We bemoan the onset of Alzheimer’s because it robs a person of their very being, and if they can’t be themselves anymore, then what’s the point? But that’s us, broadcasting from the world we know. For all I can tell, my mom might have enjoyed being responsible for nothing, to no one. I have no idea if she was aware that her job description had changed; maybe her newfound peace came from thinking that this was how life had always been, or maybe the very definition of thinking no longer applied. The rest of us assumed she was miserable because we couldn’t imagine anything else and told ourselves that if she came to, for a moment, she’d demand that we show her the escape hatch right that second. Still, we can’t say for sure.
What if most of the suffering belongs to the witnesses, the ones who say, “I’m your daughter,” or son, only to realize we will never, ever be able to convince our mothers of that fact. Maybe the pain is ours alone, when we hear a mom who has stopped censuring herself say something cruel we wish she hadn’t, or something loving we only wish we’d heard before.
“American Fiction” does not make anything easy for us even as we laugh our socks off; not work, not family dynamics, not race, romance, aging, none of it. There is no resolution of the sort that often involves Julia Roberts and George Clooney being happier than they were when your popcorn bag was full. The consensus is that “American Fiction” is a very funny, very smart, very provocative movie, and a showcase for Jeffrey Wright, which would be reason enough to celebrate. But on another, subversive level, as Monk points out, it’s about ambiguity — about messy reality at a point in time when we are too quick to lock into our beliefs and refuse to budge.
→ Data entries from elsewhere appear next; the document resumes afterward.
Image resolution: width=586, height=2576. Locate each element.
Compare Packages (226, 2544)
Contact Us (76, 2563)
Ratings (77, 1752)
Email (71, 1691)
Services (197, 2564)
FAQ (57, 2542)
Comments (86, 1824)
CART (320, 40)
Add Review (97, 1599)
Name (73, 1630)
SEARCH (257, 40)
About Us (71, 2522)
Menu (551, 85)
Nobody’s life is tidy. Six years out, having seen “American Fiction” twice since its release, I can finally consider the possibility that my mom had some kind of disconnected peace, absolved at last of her parental responsibilities — even as I berate myself for such baseless speculation, the flip side of bemoaning her fate. I don’t know what the truth is, which is the point. The film’s cognitive subplot rattled me with every beat, as I waited, like any well-trained moviegoer, for the story to wrap itself up. It did not; I defy you to tell me with any certainty what happened 10 seconds after the screen went black. No easy out. You know. Like real life.